- _Study material_
_____

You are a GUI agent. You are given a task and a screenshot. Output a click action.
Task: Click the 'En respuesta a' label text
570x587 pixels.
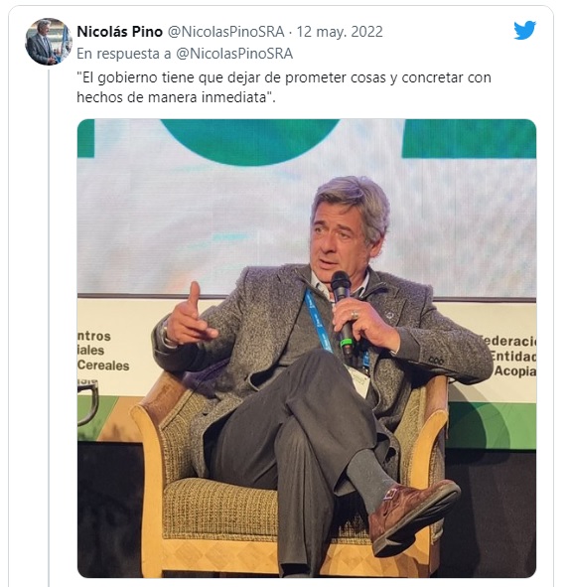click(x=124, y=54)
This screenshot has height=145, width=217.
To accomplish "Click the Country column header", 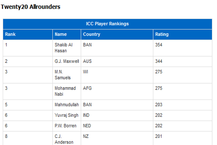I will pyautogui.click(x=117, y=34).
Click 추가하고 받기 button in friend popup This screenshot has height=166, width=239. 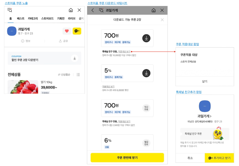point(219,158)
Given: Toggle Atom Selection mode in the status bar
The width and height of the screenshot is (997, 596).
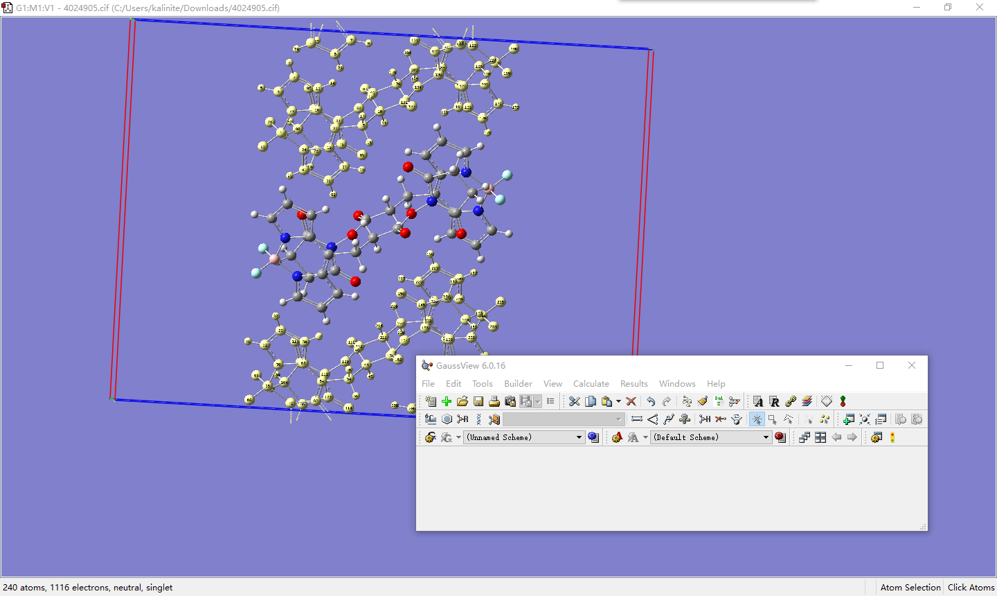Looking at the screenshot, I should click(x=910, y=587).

_____

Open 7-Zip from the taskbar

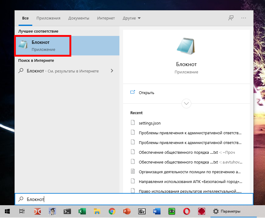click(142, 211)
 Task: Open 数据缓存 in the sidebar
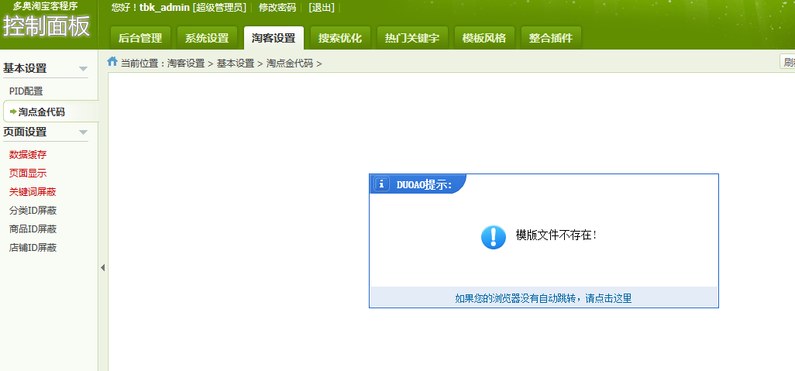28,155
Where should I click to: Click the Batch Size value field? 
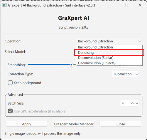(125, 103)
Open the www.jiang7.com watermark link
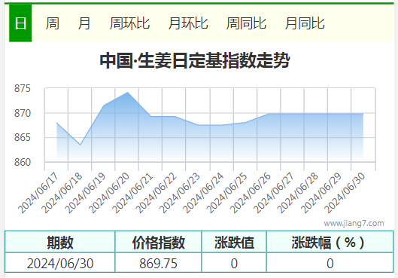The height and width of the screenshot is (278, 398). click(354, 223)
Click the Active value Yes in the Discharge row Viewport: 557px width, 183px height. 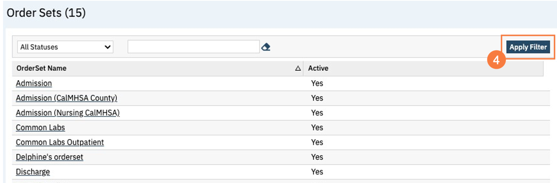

_____

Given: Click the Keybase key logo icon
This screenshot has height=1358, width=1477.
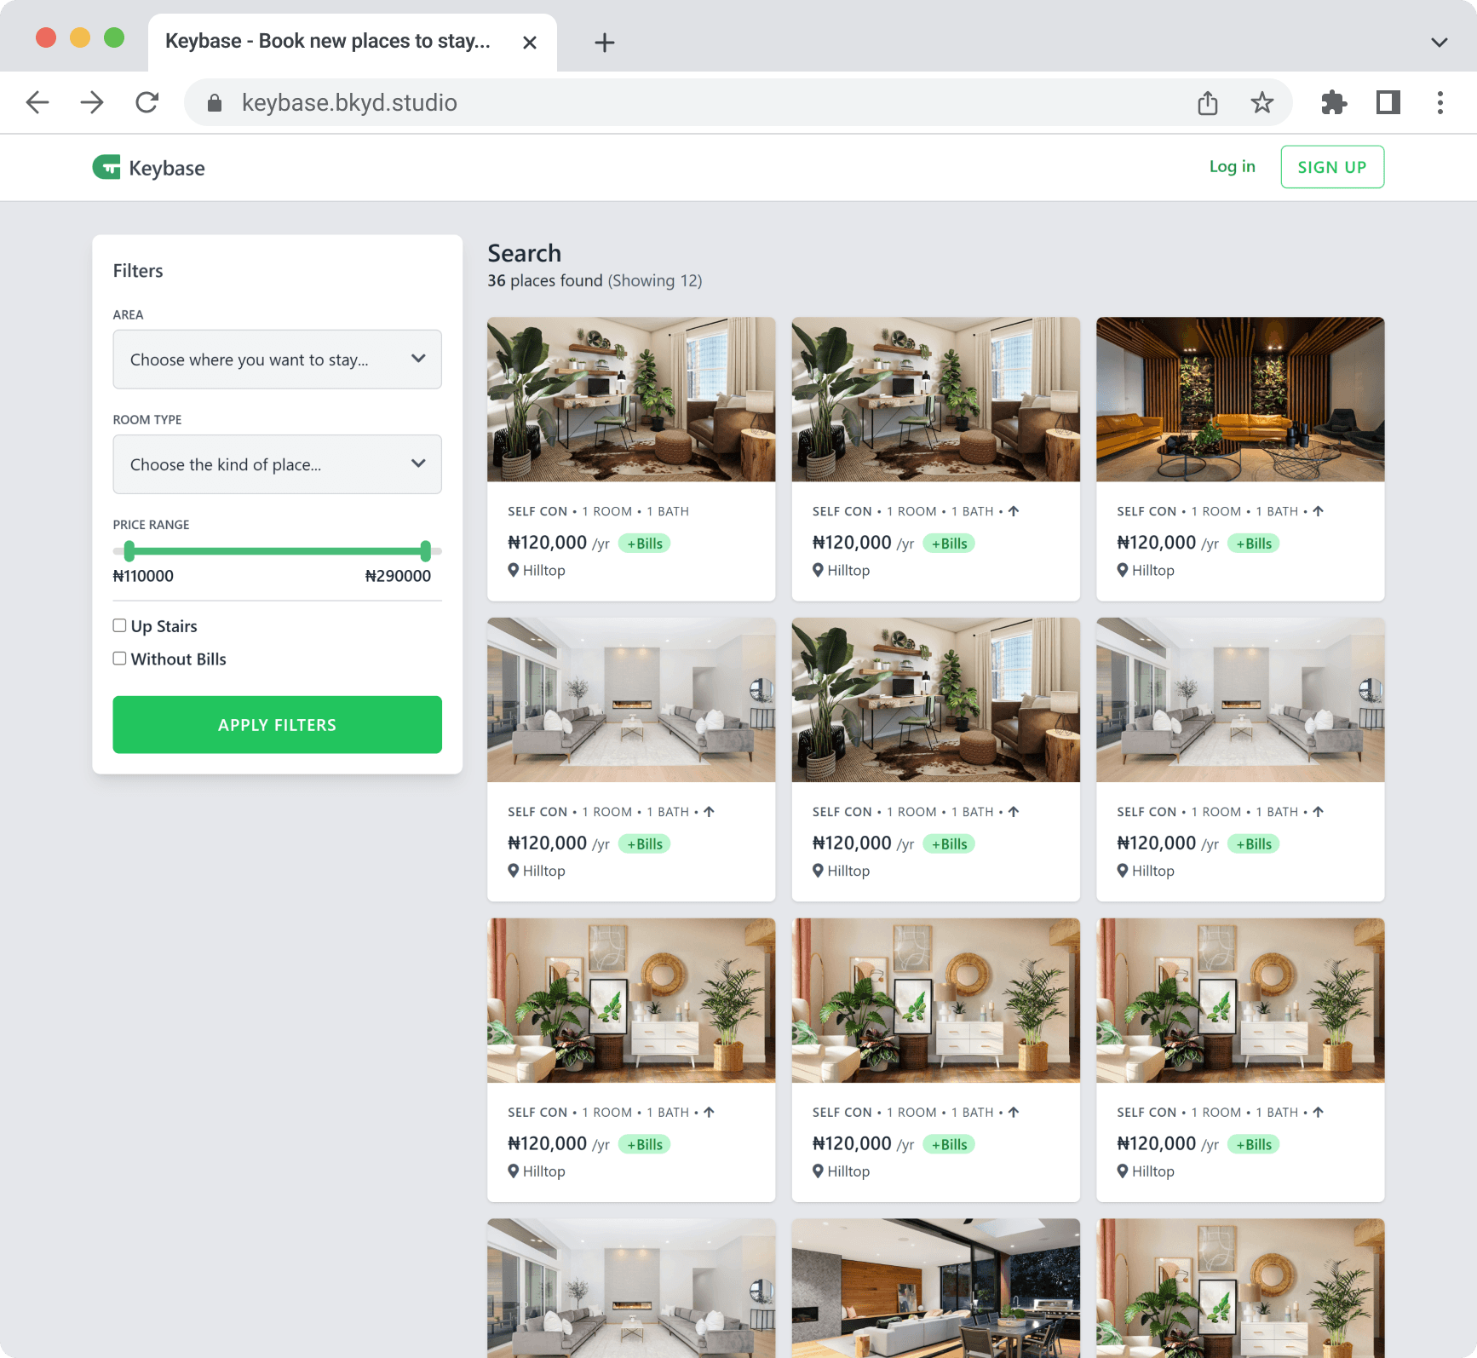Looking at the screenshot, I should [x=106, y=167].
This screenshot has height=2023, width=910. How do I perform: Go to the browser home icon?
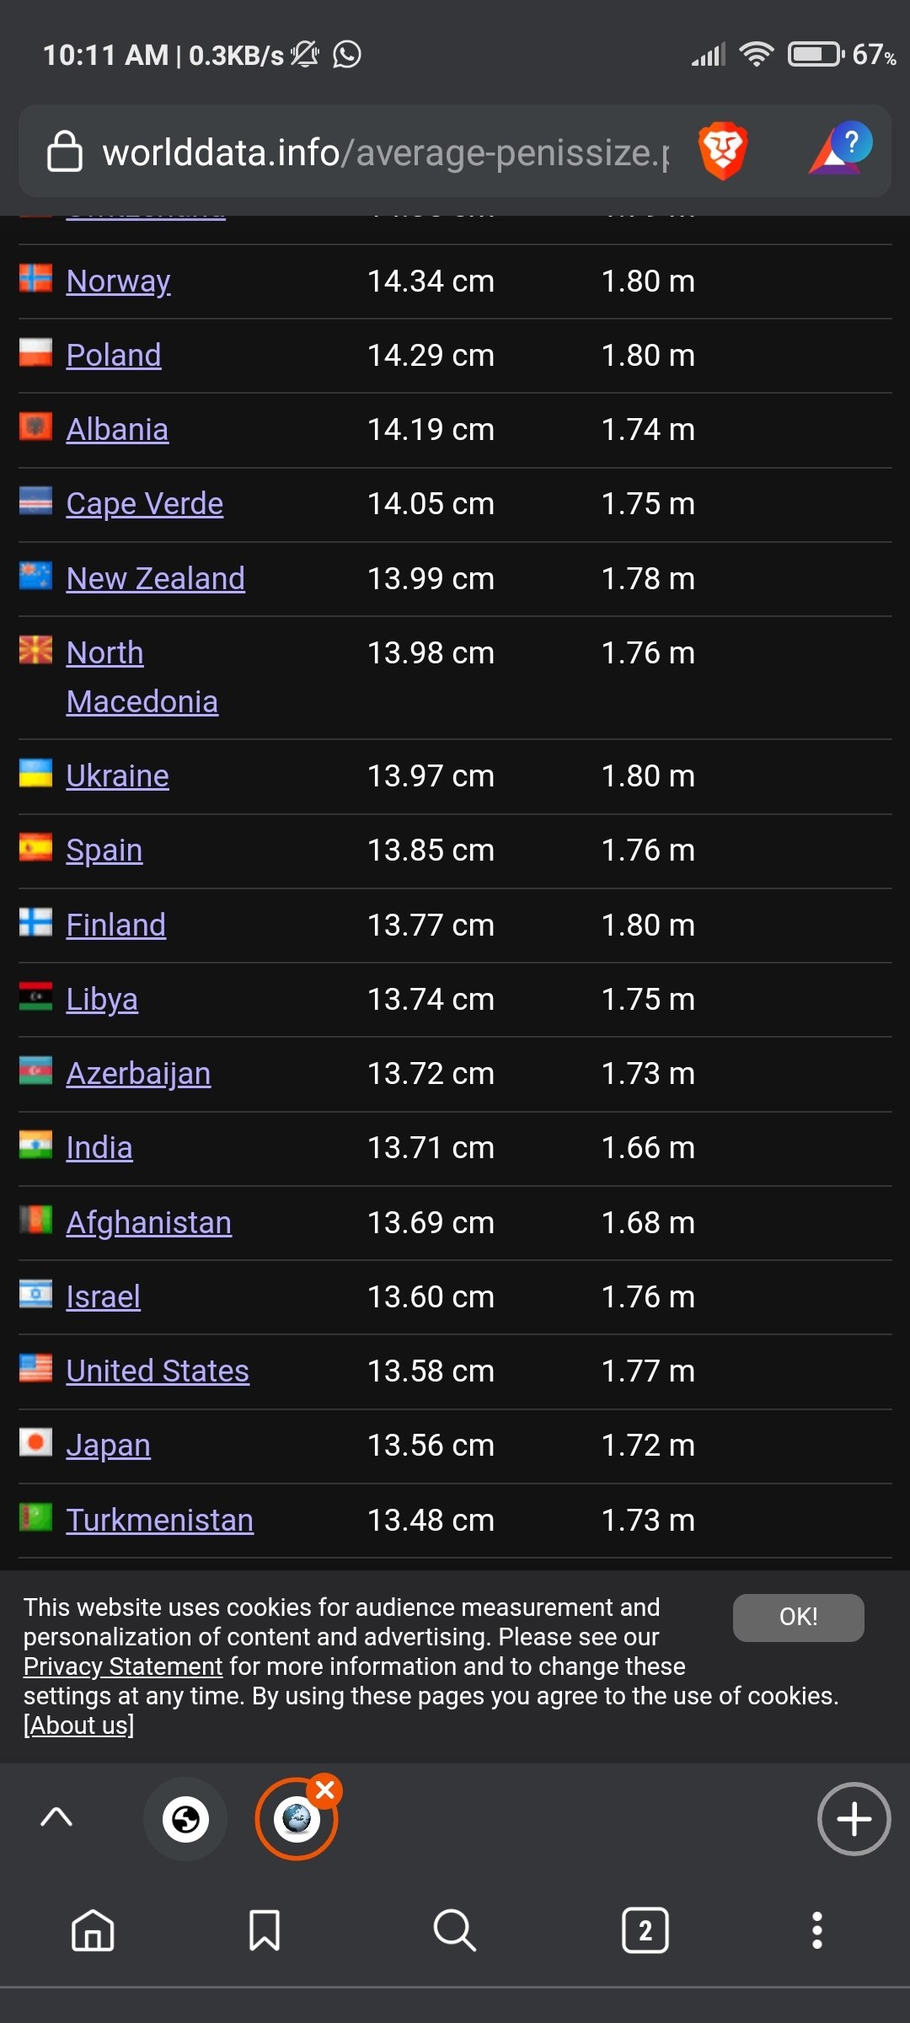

_____

- _Task goal_
How many lines of the material contain the string "icon"? Answer with that number alone.

- _Response to this exercise_
2